Aussi, la dernière partie de la visite, certes maigre en comparaison avec les efforts fournis pour le Moyen-Âge, s’attache à replacer le fou dans sa dimension psychiatrique. Loin de l’image d’amuseur public, il est désormais interné. À la Pitié Salpetrière sont internées les prostituées, filles mères, veuves et autres marginales que la société rejette. Une fois par an, elles donnent un bal pour divertir le Tout-Paris. Aussi retrouve t-on le tableau de Tony Robert-Fleury (1837-1911) représentant de manière fort symbolique le docteur Pinel, père de la psychanalyse, libérant les « folles » de l’hôpital. Le fou ne doit plus être confondu avec le marginal mais être reconnu comme un malade mental. La visite se referme sur une allusion au roman de Victor Hugo Notre-Dame de Paris et sa mythique Fêtes des fous. Clin d’œil à la réouverture de la cathédrale, nous découvrons des chimères issues des tours de l’édifice. Une découverte des plus spectaculaires qui nous fait terminer l’exposition sur une note plus que positive.

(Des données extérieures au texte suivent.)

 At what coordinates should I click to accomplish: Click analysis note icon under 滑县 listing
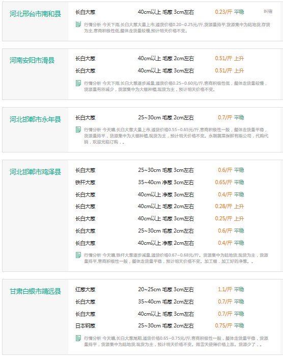pos(78,83)
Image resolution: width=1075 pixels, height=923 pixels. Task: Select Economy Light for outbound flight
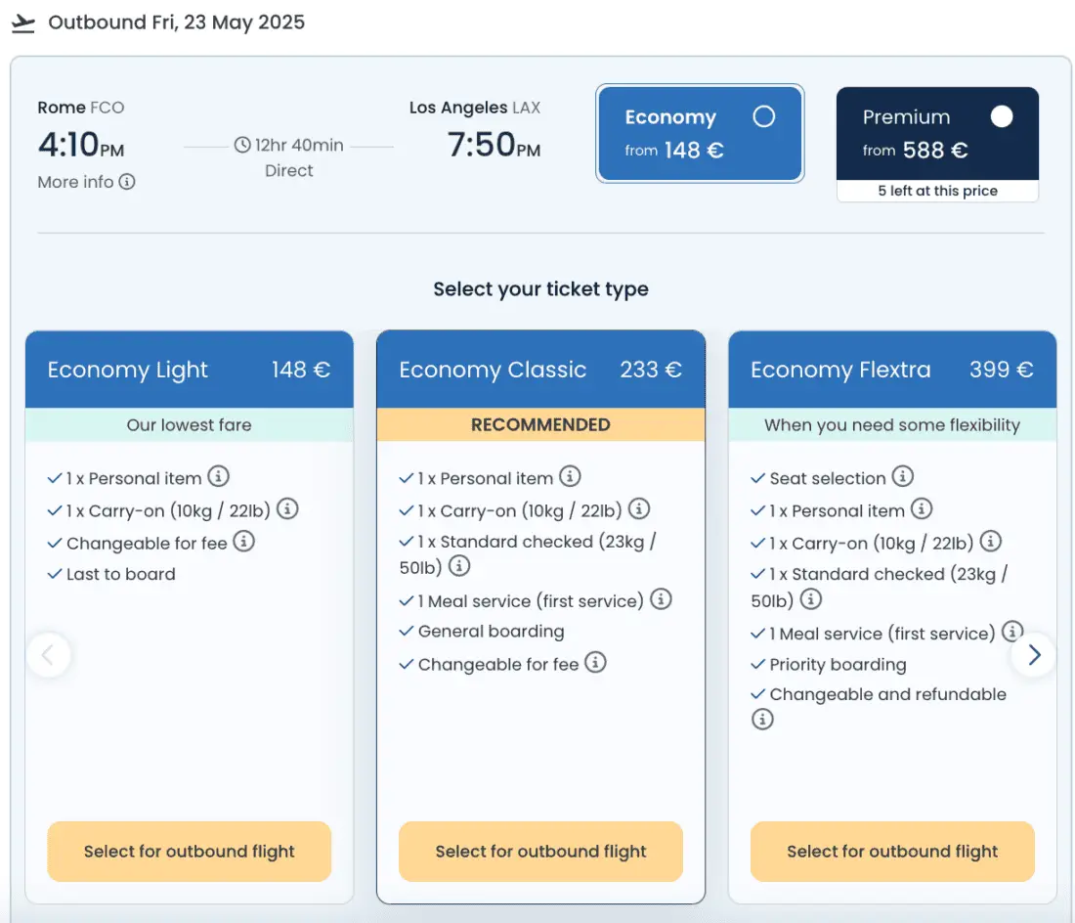pyautogui.click(x=189, y=852)
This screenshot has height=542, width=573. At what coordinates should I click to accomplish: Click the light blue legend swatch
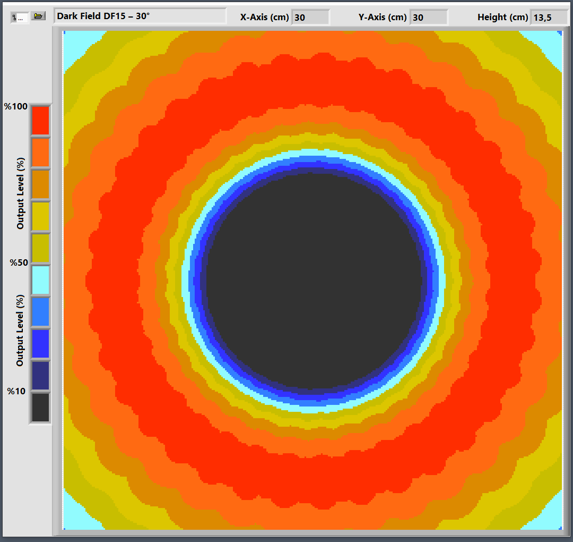pos(40,312)
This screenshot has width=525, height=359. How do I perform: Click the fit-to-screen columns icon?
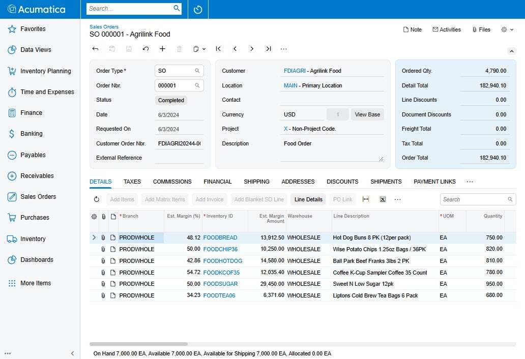pos(366,199)
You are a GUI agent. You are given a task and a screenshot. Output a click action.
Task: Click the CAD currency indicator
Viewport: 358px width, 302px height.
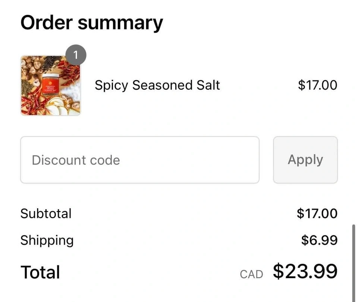pyautogui.click(x=251, y=274)
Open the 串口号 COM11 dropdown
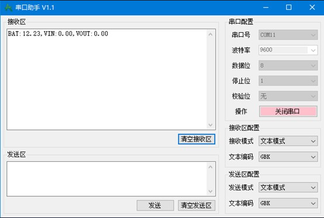Screen dimensions: 324x218 coord(288,35)
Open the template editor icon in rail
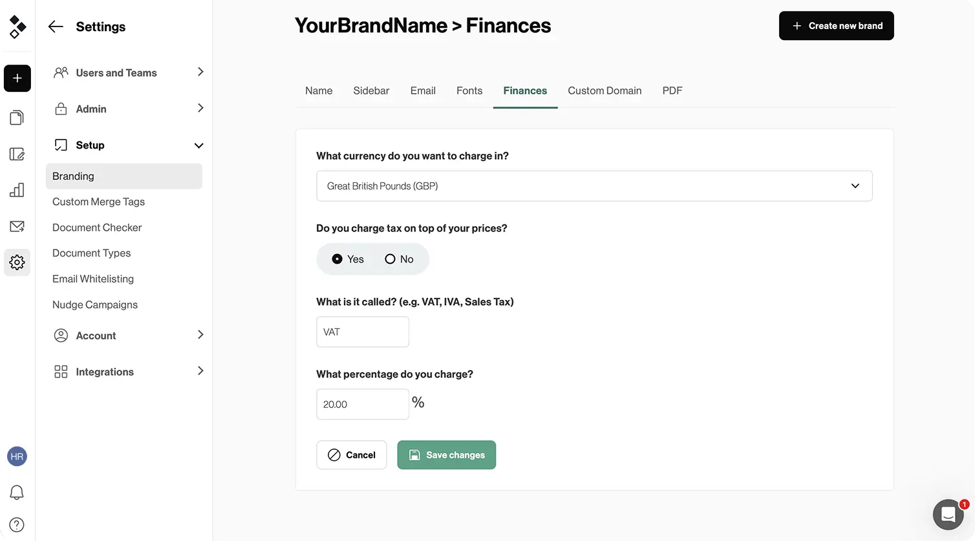The image size is (975, 541). click(17, 154)
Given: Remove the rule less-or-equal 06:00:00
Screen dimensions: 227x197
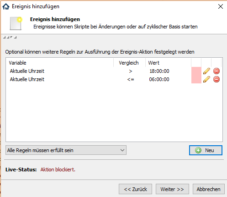Looking at the screenshot, I should point(216,79).
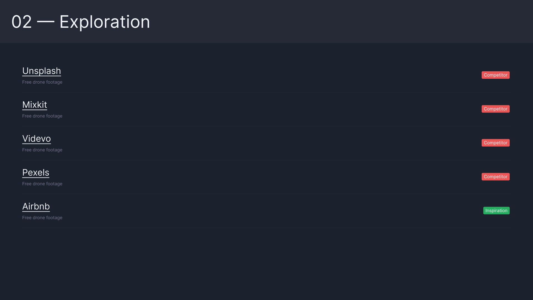Click the divider line below the Unsplash entry
This screenshot has width=533, height=300.
267,92
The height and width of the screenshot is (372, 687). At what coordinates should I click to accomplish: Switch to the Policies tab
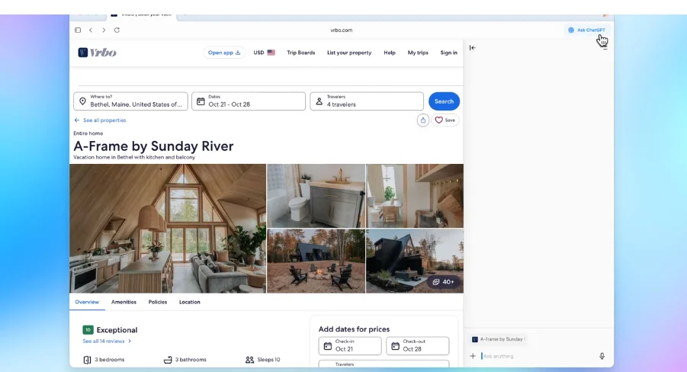pyautogui.click(x=158, y=302)
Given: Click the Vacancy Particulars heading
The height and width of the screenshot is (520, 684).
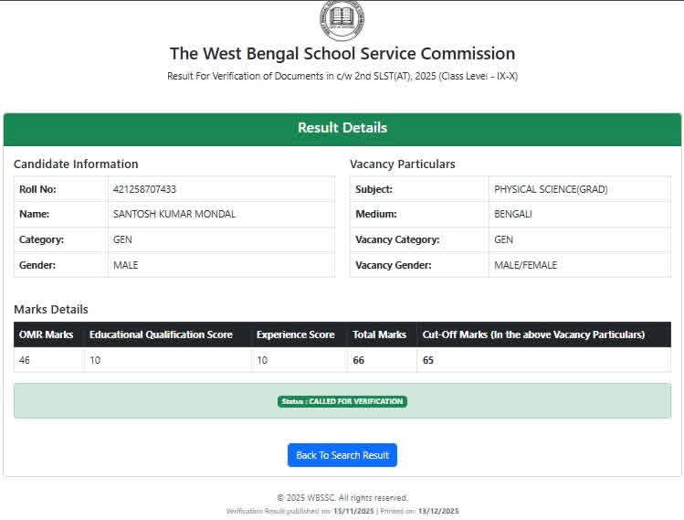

Si la visite nous permet d’explorer toutes les figures du fou, il aurait été plus judicieux - d’un point de vue objectif - de se concentrer uniquement sur le Moyen-Âge. Bien plus riche que la partie consacrée au XIXe siècle, l’exposition aurait gagnée à explorer davantage la Réforme et la Contre-Réforme, seulement évoquée ici. La première partie, dans la multiplication des propositions (objets du quotidien, sculptures, tableaux etc) renvoie à la seconde son manque de consistance. Nous aurions aimé que les sœurs Brontë soient évoquées à travers les miniatures présentes aussi bien dans Jane Eyre que dans Les hauts de Hurlevent. Sans parler des troubles nerveux engendrés par les révolutions industrielles, représentées à maintes reprises tout au long de la seconde partie du XIXe siècle.
L’inégalité entre les différentes sections n’entrave cependant pas la qualité de l’exposition dont le parcours permet une profonde mise en abîme du sujet. Si la question de la psychiatrie aurait pu être davantage développée, nous devons retenir la pluralité des œuvres exposées et le soin dans leur sélection. Associé à la fête, à l’amour ou encore à la clairvoyance, le fou n’a cessé de déchaîner les passions à travers les époques.
Personnage aux multiples contours, le fou a porté tant de costumes que nous sommes en droit de nous demander si - un jour prochain – cela ne sera pas nous qui porteront le sien.